▸ Consigne 1
Recopiez fidèlement le passage de l'article sur la proposition santé de François Fillon qui commence par "Fin de partie ?" et se termine par "aujourd’hui bien obsolète.".
▸ Consigne 2
D'après l'article sur la proposition santé de François Fillon, combien de personnalités ont signé la pétition pour "sauver la sécurité sociale et ne pas dérembourser les soins" ?

▸ Extrait de page
+---+

Petit risque – gros risque : de manière assez inattendue, le champ d’activité du médecin traitant a été placé sous les feux de la rampe, à cause de quelques petites lignes du programme santé de François Fillon, le vainqueur de la Primaire de la droite et du centre. Lignes retirées depuis, devant la bronca généralisée suscitée par cette proposition.

Très discret sur le sujet jusqu’au deuxième débat télévisé l’opposant à ses challengers, l’ancien Premier Ministre de Nicolas Sarkozy a bien été obligé de décliner l’une de ses propositions pour le retour à l’équilibre de l’assurance maladie : une partition entre petit et gros risques et, pour les remboursements, une différentiation de prise en charge entre régime obligatoire, centré sur les ALD et le gros risque et les complémentaires “pour le nez qui coule” ou la bobologie.

Dès que les conséquences de cette proposition ont été intégrée par le plus grand nombre, c’est une véritable vague de protestation qui s’est élevée dans le pays – y compris au sein des élus Les Républicains – cristallisée par une pétition pour “sauver la sécurité sociale et ne pas dérembourser les soins”, signée à ce jour par plus de 5 000 personnalités médicales, scientifiques, intellectuelles ou médiatiques.

Soutenue par des sondages mettant en exergue le rejet de cette proposition par les Français, la vague prenait une telle ampleur qu’après une tribune d’explications dans Le Figaro, François Fillon faisait retirer à la hâte cette proposition de son programme officiel. “Il n’est pas question”, a-t-il assuré en substance, de moins rembourser les soins. Mais plutôt de déterminer les champs d’activité entre régimes obligatoires et complémentaires. “Il n’est pas dans mon intention de privatiser la sécurité sociale”, a-t-il martelé.

Fin de partie ? “Le candidat s’est rendu compte que conserver cette proposition allait lui faire perdre des centaines de milliers de voix”, commente Luc Duquesnel, Président des « Généralistes CSMF », qui rappelle que cette idée de partage entre le petit et le gros risque date de dizaines d’années. Et paraît aujourd’hui bien obsolète.

Ce débat, en tout cas, démontre une fois de plus à quel point la santé est importante pour nos concitoyens. On ne peut que se féliciter de son apparition tonitruante dans les débats, “alors qu’elle avait été bien absente, lors de la campagne présidentielle de 2012”, fait-il remarquer.

+---+

▸ Données extraites
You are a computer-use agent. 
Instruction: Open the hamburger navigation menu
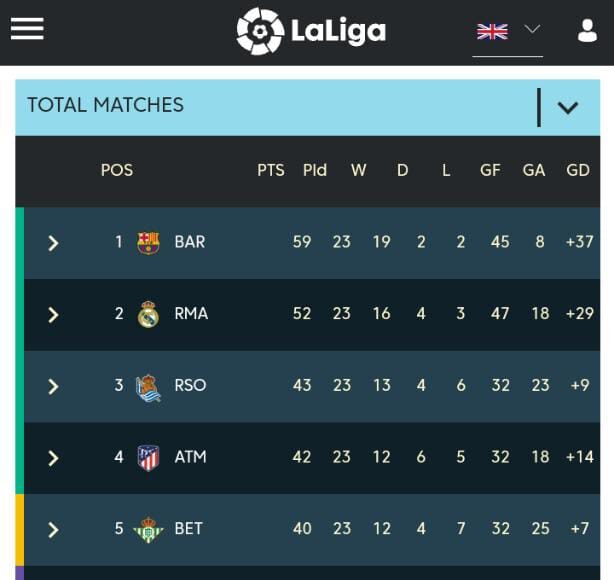[27, 29]
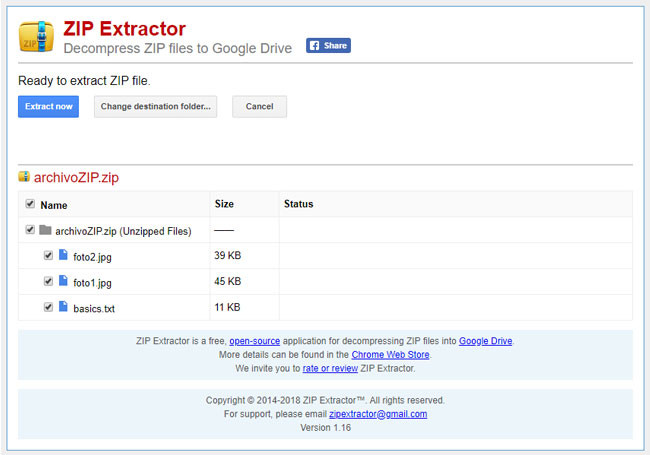
Task: Click the zipextractor@gmail.com support email
Action: (378, 414)
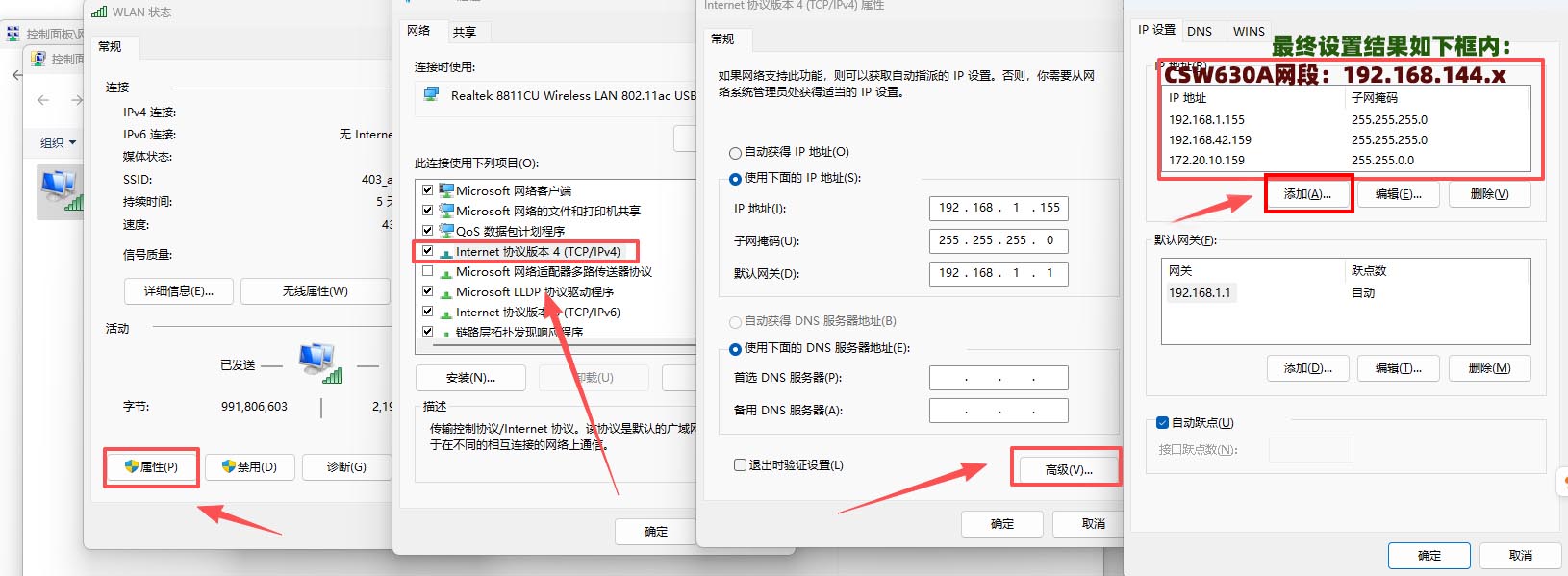Uncheck Internet 协议版本 4 (TCP/IPv4) checkbox
This screenshot has width=1568, height=576.
[x=428, y=251]
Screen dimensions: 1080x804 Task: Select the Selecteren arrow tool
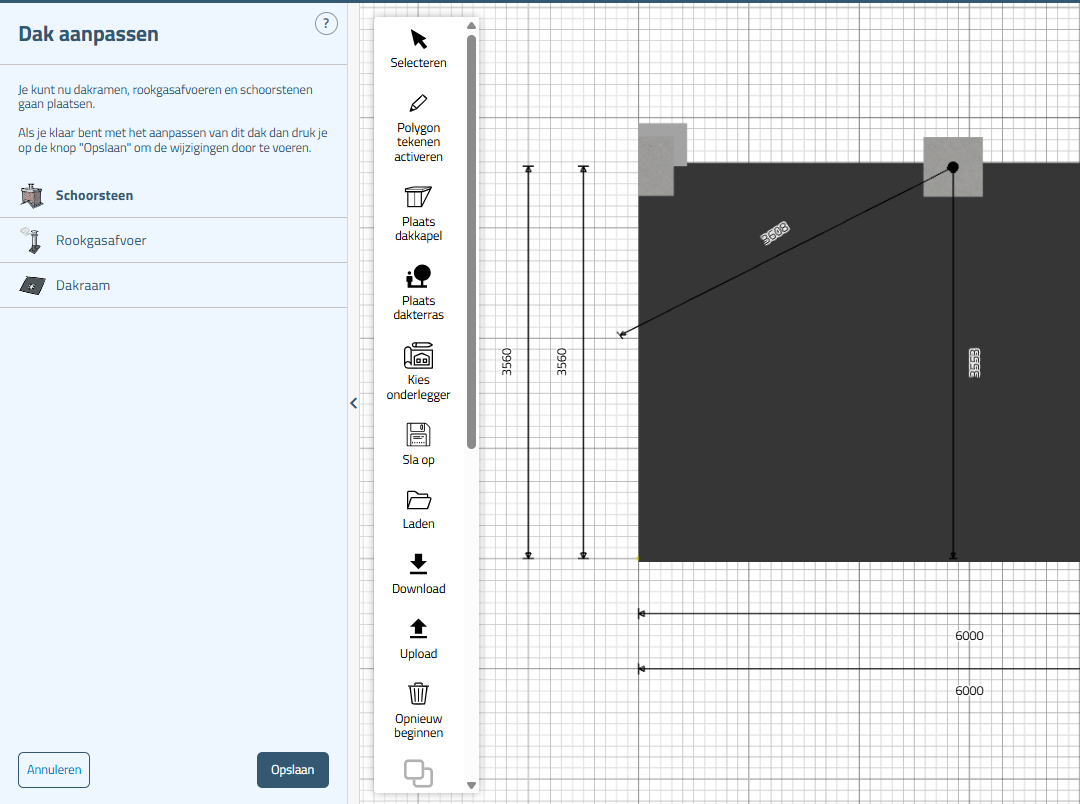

+---+

▸ Corrigé détaillé 1
Fin de partie ? “Le candidat s’est rendu compte que conserver cette proposition allait lui faire perdre des centaines de milliers de voix”, commente Luc Duquesnel, Président des « Généralistes CSMF », qui rappelle que cette idée de partage entre le petit et le gros risque date de dizaines d’années. Et paraît aujourd’hui bien obsolète.

▸ Corrigé détaillé 2
Plus de 5 000 personnalités médicales, scientifiques, intellectuelles ou médiatiques l'ont signée.